(ip/RVR) Im Rahmen des Pfändungsschutzes nach § 851c Abs. 1 ZPO soll es sich nach einer Entscheidung des VII. Zivilsenates des Bundesgerichtshofes bei einer Lebensgefährtin nicht um eine Hinterbliebene im Sinne von Nr. 3 der genannten Vorschrift handeln. Grundsätzlich müssten für den Pfändungsschutz die in den Nrn. 1 – 4 genannten Voraussetzungen im Zeitpunkt der Pfändung vorliegen. Ist vertraglich jedoch vorgesehen, dass die Voraussetzungen des § 851c Abs. 1 ZPO erst ab einem bestimmten Zeitpunkt vorliegen, sei es nach Sinn und Zweck der Vorschrift geboten, den Pfändungsschutz ab diesem späteren Zeitpunkt zu gewähren.

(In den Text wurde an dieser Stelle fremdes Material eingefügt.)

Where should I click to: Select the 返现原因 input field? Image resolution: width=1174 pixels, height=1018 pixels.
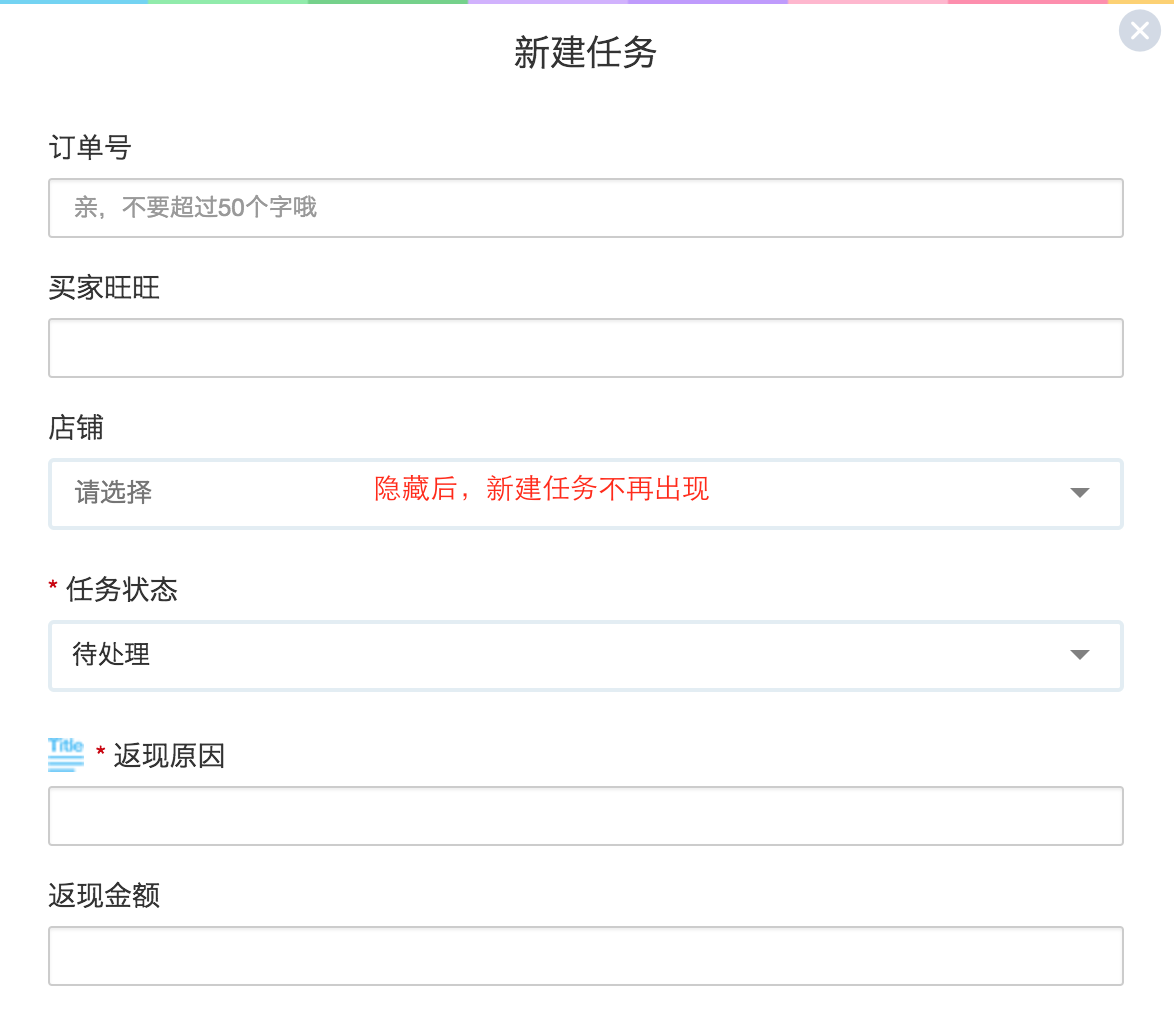tap(585, 816)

Der Gläubiger pfändete Ansprüche aus privaten Rentenversicherungen. Die Erinnerung des Schuldners gegen den Pfändungs- und Überweisungsbeschluss ist ebenso wie die nachfolgende sofortige Beschwerde erfolglos geblieben. Die Rechtsbeschwerde war erfolgreich und sprach dem Schuldner teilweise Vollstreckungsschutz nach § 851c Abs. 1 ZPO zu.

Weil in dem Versicherungsvertrag unter anderem geregelt war, dass die Versicherungsleistungen im Falle des Todes des Schuldners an dessen Lebensgefährtin ausbezahlt würden, meinte das Beschwerdegericht, die Voraussetzung des § 851c Abs. 1 Nr. 3 ZPO sei nicht erfüllt, da eine Lebensgefährtin keine Hinterbliebene im Sinne dieser Vorschrift sei.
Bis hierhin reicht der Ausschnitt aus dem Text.